WHAT YOU WILL DO:
From the listing below, set down exactly the lines between the one holding "This screenshot has width=432, height=325." and the one holding "Click the 'What do you usually eat' tile", inclusive. No other line is wanted.

--- GIVEN INFORMATION Enclosed Below ---

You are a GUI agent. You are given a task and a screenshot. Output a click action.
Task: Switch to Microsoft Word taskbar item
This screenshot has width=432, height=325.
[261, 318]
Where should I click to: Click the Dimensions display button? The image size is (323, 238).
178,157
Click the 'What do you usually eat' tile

--- End of Enclosed GIVEN INFORMATION ---
--- GIVEN INFORMATION Enclosed Below ---

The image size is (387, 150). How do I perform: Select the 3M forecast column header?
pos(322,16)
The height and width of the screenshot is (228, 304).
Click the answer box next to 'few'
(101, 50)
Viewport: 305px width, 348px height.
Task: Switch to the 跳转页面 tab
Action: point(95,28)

--- End of Enclosed GIVEN INFORMATION ---
--- GIVEN INFORMATION Enclosed Below ---

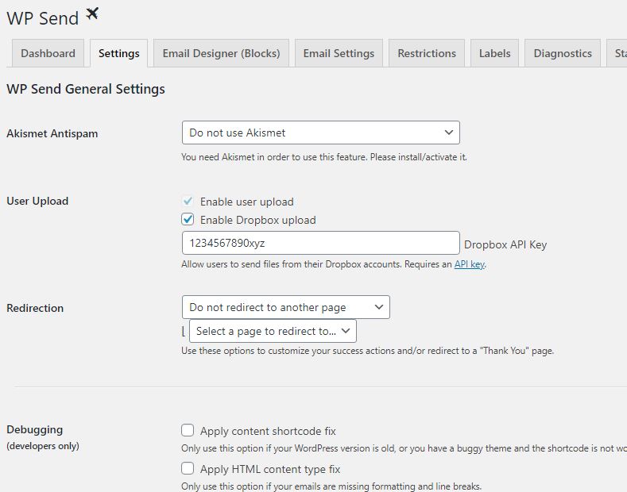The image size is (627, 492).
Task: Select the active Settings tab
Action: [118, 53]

--- End of Enclosed GIVEN INFORMATION ---

RESPONSE:
This screenshot has width=432, height=325.
[261, 318]
Where should I click to: Click the Dimensions display button? The image size is (323, 238).
178,157
Click the 'What do you usually eat' tile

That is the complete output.